I should have just gone back in the round pen to halter her, but there's this whole thing about having to stay clean for the episode and Bill has haltered Skeeter almost as often as I have, so I didn't expect it to be a thing.
I don't have any pictures of the round pen work or what happened during the teaching segment of the episode, because cameras aren't allowed while taping the actual episode. All of the pictures we have were taken between shots, but I know the finished product is going to be amazing.
Dale quietly slipped a bit into her mouth and adjusted it, then taught me how to "work over the withers" with her to teach her to give to the bit.
We put her in a 3-ring combo for the episode, which seems to be the favored bit on the show. After talking to Dale, I understand why. The 3-ring combo has five points of contact: the nose, curb chain, poll, tongue, and bars. It's designed so that the horse first feels nose pressure and then the other points of contact back up the nose pressure.
In "real life", though, I'm going to start her in a Myler 04 snaffle to get her used to carrying it around in her mouth.

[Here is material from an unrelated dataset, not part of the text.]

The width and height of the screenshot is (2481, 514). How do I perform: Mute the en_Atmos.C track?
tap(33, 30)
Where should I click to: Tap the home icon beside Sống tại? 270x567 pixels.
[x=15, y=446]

She'll get to do her ground work and circling work while wearing a bridle for the next couple of weeks until she's ready to move into the 3-ring combo.

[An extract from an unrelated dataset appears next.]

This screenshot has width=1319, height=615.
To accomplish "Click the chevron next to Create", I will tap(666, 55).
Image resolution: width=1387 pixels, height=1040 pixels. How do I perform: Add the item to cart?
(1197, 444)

I brought home two bits: the Myler 04 snaffle and the Myler 04 3-ring combo. Both will be excellent bits for her. I also brought home a new set of Julie's rope reins and her bitting system. When Skeeter is comfortable carrying the bit in her mouth, I'll add the bitting system to the equation to help her learn to carry herself properly. The beauty of the system is that it's not dependent on my ability to time the release on time - the release is completely controlled by Skeeter's movement.
|The 04 snaffle with pretty rope reins|
|It's not a "pinchy" snaffle like most are.|
|The 04 3-ring combo|
When it was time for Mom and Bill to pack up to leave, Skeeter was over the trailer and didn't want to get in. I'll admit, I had them resort to a bit of bribery to unstick her feet. It occurred to me that while I thought the whirlwind 24 hours she was at Julie's with me was fun, for her it was a lot of work and learning. It couldn't have been easy to get trailered 5 hours each way for her first trip, and then get left alone in a pen with strange horses next to her over night, and then get tied to a patience post for hours (not exaggerating, she probably spent two to three hours standing tied), and then get worked in the round pen, followed by having to get a metal bar put in her mouth and learn about that. It was a lot of work for her busy little brain to process, but it was good for her (and me).
I'm so thankful to Julie and Dale for their help and patience with Skeeter. I'm also very thankful for the support of the rest of the crew that I've been lucky enough to work with for years: Heidi, Sharon, Cheryl, Lucy, Twyla, Mel, and Steve. It was fun to get to have my friends (and Mom and Bill) with me through the whole process.
If anyone has the opportunity to apply to be a cast member for Julie's show, jump on it! It's an experience you won't forget.